Since BACH1 regulates the central carbon metabolism in TNBC cells, reducing BACH1 levels either genetically or pharmacologically could rewire metabolic pathways, by enhancing mitochondrial respiration and reducing aerobic glycolysis [10]. The flexibly altered cancer metabolism by BACH1 inhibition also plays as a primary metabolic pathway in cancer, thereby generating metabolic liability when this primary metabolism is blocked. Subsequently, mitochondrial respiratory inhibitors such as metformin, rotenone, and antimycin A could be even more lethal to the survival of cancer cells that are depleted with BACH1 compared to the BACH1-enriched control [10]. Additionally, transient silencing of COX15 or UQCRC1 using siRNA in the BACH1-depleted cells as low as the levels of those in control cells completely restored metformin resistance and rescued cell growth. These results indicate that mitochondrial OXPHOS plays a critical role for metformin resistance in TNBC cells and is altered by BACH1 manipulation. Notably, BACH1 does not alter the expression of metformin transporter, OCT1 (encoded by SLC22A1), indicating that the metformin transporter is not involved in the metformin sensitivity by BACH1 in TNBC cells [10]. Moreover, mitochondrial biogenesis genes such as PPARg or peroxisome proliferator-activated receptor gamma coactivator1-alpha (PGC1a, encoded by PPARGC1A) was not changed by BACH1 in TNBC cells. These data suggest that BACH1 regulates mitochondrial metabolism independent of PGC1a in TNBC cells.
However, addition of pyruvate into the growth media of BACH1-depleted cells rendered drug resistance to metformin treatment [10]. The TNBC cells that are enriched with BACH1 are resistant to metformin treatment regardless of pyruvate, but shBACH1 cells were only resistant to metformin in the presence of pyruvate. The effect of pyruvate was seen in the changes of NAD+/NADH ratio as previously reported [43]. NAD+/NADH ratios are important factors in determining metformin responses of cancer cells and were also altered by BACH1. In addition, preclinical studies and bioinformatic approaches suggest that breast tumors expressing low levels of BACH1 might be potentially sensitive to metformin treatment, while those enriched with BACH1 might be resistant to metformin treatment when administered as a single agent to manage tumors [10]. These findings suggest that combining metformin with hemin (or any other possible BACH1 inhibitor) would effectively suppress growth of tumors from patients who did not respond to metformin for tumor suppression due to their enriched high BACH1 levels.
In further studies, metformin treatment suppressed tumor growth from the mice xenografted using shBACH1 cells relative to the BACH1-enriched control tumors [10]. Moreover, mice xenografted with BACH1-enriched breast cancer cells or TNBC patient-derived xenograft (PDX) mice showed significantly tumor suppression when mice were injected with hemin to reduce BACH1 levels and metformin. In contrast, mouse models bearing mutant Bach1-expressing TNBC tumors did not suppress tumor size when both metformin and hemin were administered, because hemin did not interact with mutant Bach1. These data indicate that targeting BACH1 increases response of metformin treatment, suggesting a novel combination therapeutic strategy using hemin and metformin. In support of preclinical studies, bioinformatic analyses of patient tumor expression data from The Cancer Genome Atlas (TCGA) highlighted mitochondrial OXPHOS regulated by BACH1 in numerous cancer types. Altogether, BACH1 may play a conserved role for mitochondrial metabolism in diverse cancer types. The flexible metabolic phenotypes of cancer that are altered by BACH1 suggest BACH1 as a useful target for cancer vulnerability against mitochondrial inhibitors [41].

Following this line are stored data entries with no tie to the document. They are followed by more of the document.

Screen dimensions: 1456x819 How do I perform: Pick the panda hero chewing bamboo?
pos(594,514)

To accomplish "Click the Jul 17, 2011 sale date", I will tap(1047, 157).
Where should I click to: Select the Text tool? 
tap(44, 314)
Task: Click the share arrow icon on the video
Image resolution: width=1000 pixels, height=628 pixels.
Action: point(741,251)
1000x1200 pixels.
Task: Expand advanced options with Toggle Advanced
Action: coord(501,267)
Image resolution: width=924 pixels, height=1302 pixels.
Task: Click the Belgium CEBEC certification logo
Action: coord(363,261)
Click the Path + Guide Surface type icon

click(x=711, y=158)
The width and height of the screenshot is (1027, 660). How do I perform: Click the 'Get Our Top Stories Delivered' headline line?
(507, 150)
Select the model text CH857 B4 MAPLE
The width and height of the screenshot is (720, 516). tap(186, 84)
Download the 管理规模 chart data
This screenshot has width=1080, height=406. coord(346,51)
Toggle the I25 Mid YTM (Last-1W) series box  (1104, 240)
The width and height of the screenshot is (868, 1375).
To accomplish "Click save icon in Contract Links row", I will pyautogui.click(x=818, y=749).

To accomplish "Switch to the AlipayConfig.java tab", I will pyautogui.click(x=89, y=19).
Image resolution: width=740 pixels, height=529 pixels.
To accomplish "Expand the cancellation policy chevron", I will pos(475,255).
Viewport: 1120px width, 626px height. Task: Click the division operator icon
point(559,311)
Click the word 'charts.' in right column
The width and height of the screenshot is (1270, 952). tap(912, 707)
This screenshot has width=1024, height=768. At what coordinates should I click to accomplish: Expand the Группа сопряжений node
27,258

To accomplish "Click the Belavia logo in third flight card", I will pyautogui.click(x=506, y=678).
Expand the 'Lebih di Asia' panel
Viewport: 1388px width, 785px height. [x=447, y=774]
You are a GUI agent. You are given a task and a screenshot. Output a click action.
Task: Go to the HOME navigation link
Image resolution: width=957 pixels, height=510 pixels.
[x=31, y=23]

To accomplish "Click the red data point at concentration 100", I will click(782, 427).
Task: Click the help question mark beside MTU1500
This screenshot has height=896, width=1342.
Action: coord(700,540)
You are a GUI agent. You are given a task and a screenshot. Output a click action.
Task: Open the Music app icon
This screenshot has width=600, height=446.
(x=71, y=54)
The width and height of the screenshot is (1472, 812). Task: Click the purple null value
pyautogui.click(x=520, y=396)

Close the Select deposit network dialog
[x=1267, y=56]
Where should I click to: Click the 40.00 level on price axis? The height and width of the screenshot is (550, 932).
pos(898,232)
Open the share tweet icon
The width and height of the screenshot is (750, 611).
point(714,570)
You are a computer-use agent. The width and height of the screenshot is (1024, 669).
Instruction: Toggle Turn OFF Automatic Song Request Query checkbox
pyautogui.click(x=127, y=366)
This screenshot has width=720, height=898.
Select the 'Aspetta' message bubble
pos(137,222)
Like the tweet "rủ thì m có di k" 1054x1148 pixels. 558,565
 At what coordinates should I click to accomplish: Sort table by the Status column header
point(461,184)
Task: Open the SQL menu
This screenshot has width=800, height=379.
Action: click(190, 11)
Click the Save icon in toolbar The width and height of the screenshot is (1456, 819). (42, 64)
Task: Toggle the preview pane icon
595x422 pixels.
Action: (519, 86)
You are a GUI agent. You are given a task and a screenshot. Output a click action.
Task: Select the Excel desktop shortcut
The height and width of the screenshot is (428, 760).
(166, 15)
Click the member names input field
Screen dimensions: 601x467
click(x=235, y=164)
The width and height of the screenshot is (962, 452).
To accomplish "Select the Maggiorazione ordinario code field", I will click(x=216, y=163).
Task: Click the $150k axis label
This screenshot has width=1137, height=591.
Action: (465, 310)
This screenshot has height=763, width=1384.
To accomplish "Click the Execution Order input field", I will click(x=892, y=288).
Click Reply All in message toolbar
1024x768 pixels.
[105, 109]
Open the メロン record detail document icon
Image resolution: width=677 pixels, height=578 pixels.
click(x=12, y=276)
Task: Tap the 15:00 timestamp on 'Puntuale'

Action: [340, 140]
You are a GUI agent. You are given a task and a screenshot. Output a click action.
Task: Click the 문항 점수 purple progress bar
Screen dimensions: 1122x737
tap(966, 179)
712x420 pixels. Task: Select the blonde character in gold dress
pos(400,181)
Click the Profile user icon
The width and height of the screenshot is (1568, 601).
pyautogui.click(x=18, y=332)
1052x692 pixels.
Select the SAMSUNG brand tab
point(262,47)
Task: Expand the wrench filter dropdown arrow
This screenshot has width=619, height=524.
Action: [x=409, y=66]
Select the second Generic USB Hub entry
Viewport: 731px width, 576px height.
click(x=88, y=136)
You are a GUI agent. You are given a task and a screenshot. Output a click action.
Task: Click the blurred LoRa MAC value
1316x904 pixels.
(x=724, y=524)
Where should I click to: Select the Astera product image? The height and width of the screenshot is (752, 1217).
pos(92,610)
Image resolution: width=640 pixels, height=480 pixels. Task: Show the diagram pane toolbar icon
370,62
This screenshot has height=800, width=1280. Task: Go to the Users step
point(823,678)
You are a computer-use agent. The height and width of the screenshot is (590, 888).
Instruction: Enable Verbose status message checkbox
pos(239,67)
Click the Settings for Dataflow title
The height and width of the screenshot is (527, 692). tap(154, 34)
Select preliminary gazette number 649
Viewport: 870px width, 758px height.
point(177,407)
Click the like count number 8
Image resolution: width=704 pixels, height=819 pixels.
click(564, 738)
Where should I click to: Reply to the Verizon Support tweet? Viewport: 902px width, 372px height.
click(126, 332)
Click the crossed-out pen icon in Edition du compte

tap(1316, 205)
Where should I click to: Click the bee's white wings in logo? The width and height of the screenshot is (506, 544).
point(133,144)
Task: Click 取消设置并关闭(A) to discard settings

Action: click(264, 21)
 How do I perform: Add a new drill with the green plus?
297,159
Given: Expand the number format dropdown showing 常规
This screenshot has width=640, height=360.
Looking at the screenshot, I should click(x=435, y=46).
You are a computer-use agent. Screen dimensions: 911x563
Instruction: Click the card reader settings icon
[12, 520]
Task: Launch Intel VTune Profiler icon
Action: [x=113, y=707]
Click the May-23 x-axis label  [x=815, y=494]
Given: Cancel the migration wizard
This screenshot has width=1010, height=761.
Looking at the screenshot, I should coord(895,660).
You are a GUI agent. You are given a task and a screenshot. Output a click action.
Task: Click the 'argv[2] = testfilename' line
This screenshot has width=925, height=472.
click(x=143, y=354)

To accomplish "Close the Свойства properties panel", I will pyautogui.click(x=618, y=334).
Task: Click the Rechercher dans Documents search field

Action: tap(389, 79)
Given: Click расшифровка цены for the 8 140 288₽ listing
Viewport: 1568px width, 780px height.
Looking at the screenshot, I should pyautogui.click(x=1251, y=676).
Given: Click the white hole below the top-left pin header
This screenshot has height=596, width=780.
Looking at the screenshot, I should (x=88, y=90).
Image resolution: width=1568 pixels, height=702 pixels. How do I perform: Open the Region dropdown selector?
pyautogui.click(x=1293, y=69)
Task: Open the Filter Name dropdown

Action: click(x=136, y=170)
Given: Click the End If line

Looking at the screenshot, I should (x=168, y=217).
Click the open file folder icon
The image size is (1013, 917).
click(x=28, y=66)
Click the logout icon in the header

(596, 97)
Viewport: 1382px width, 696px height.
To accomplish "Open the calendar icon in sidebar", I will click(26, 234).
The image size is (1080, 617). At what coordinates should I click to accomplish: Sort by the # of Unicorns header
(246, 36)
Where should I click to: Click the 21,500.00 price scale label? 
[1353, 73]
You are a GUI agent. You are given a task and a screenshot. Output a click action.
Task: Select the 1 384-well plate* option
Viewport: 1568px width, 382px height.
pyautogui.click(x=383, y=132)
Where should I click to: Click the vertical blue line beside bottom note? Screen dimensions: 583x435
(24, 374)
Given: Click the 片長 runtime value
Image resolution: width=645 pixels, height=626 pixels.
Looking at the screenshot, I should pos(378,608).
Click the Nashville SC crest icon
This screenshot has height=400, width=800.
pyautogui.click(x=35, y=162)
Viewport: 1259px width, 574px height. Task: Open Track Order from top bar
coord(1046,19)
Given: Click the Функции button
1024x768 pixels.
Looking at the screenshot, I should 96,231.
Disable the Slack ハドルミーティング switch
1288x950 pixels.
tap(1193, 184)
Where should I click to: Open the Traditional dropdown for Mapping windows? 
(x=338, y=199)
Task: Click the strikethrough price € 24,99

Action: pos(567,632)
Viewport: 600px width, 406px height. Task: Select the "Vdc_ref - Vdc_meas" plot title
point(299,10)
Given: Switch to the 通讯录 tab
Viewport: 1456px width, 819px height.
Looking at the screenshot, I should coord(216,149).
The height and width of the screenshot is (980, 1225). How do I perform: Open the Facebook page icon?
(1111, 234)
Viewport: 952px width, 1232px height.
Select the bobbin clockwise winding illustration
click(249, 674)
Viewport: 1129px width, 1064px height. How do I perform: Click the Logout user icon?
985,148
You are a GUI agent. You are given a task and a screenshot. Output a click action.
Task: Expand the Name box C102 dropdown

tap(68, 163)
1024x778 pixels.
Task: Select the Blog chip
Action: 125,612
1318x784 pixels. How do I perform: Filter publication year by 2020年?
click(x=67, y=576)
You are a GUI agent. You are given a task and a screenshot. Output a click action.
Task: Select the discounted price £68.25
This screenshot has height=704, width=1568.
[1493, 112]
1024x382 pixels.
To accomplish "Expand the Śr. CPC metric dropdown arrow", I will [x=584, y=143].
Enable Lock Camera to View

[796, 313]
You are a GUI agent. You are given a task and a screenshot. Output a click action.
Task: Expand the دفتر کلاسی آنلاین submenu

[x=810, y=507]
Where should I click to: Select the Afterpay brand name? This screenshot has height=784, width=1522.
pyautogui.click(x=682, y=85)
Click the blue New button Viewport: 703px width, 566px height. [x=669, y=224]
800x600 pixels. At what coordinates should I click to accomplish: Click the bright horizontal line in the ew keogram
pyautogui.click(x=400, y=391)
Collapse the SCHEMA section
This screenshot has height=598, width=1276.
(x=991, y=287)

5.2. BACH1 Regulates Redox Stress of Cancer

Redox regulation is another key physiological function of cells for cell survival against oxidative stresses. BACH1 and NRF2 are well known to interplay for cellular redox homeostasis [18]. BACH1 suppresses antioxidant genes by binding to the Antioxidant Response Element (ARE) of antioxidant genes, while NRF2 activates expression of antioxidant genes on the same sites upon receiving stress signals. Under oxidative stress, cells induce free heme by releasing them from heme-containing proteins, which further degrade Bach1 to de-repress antioxidant gene expressions that are suppressed by Bach1 [23]. In this mechanism, oxidative stress accumulates NRF2 proteins for transactivation of antioxidant genes including HMOX1 that further alleviate free heme levels to rescue BACH1 protein levels back, and not BACH1 transcripts. The counteractions between BACH1 and NRF2 play a critical role for managing cellular stresses by turning on and off antioxidant gene expression. Therefore, extracellular or intracellular interruption of the BACH1 and NRF2 regulatory loop could be detrimental for cells burdening reactive oxygen species (ROS) stress or ROS-mediated signaling for tumorigenesis [11,12]. One example is that exogenous antioxidant treatment such as N-acetyl cysteine (NAC) or vitamin E in a water-soluble could promote metastasis process of KRas-mutated lung cancer cells, through reducing intracellular free heme that increases BACH1 proteins levels [11]. Stabilized BACH1 as a major driver facilitated metastasis of lung cancer cells. Pharmacological inhibition of HMOX1 using ZnPPIX was able to suppress lung cancer metastasis by inducing Bach1-destabilization in a Fbxo22-dependent manner [12].
ROS is a consequential product of hyperactivated mitochondrial respiration, which was observed higher in shBACH1 TNBC cells than controls [10,41]. Induced ROS levels by BACH1 depletion was not sufficient to affect either survival or death of TNBC cells, because BACH1 depletion, as a defense mechanism, could de-repress expression of glutathione synthesis genes to counterbalance increased ROS. It has been shown that BACH1 depletion induces expression of glutathione (GSH) biosynthesis such as glutamate-cysteine ligase modifier (Gclm) and catalytic subunit (Gclc), and cystine/glutamate antiporter xCT, encoded by solute carrier family 7 member 11 (Slc7A11) [44].
Based on the fact that glutathione is involved in the inhibition of ferroptosis, which is a type of programmed cell death triggered by iron, BACH1 also showed regulatory function of ferroptosis [44]. Combined analyses of ChIP-seq and RNA-sequencing using mouse myeloblast M1 cells identified Bach1-target genes including ferritin genes (Fth1 and Tfl1) and ferroporin (encoded by solute carrier family 40 member 1, Slc40a1) by binding to the regulatory region of genes. Further, expression of Bach1 target genes were validated using qPCR and Western blotting in the Bach1-/- MEFs, indicating BACH1 involvement in lipoperoxidation and iron metabolism. Therefore, ferroptosis promoted by BACH1 could impair severity of diseases such as acute myocardial infarction [44].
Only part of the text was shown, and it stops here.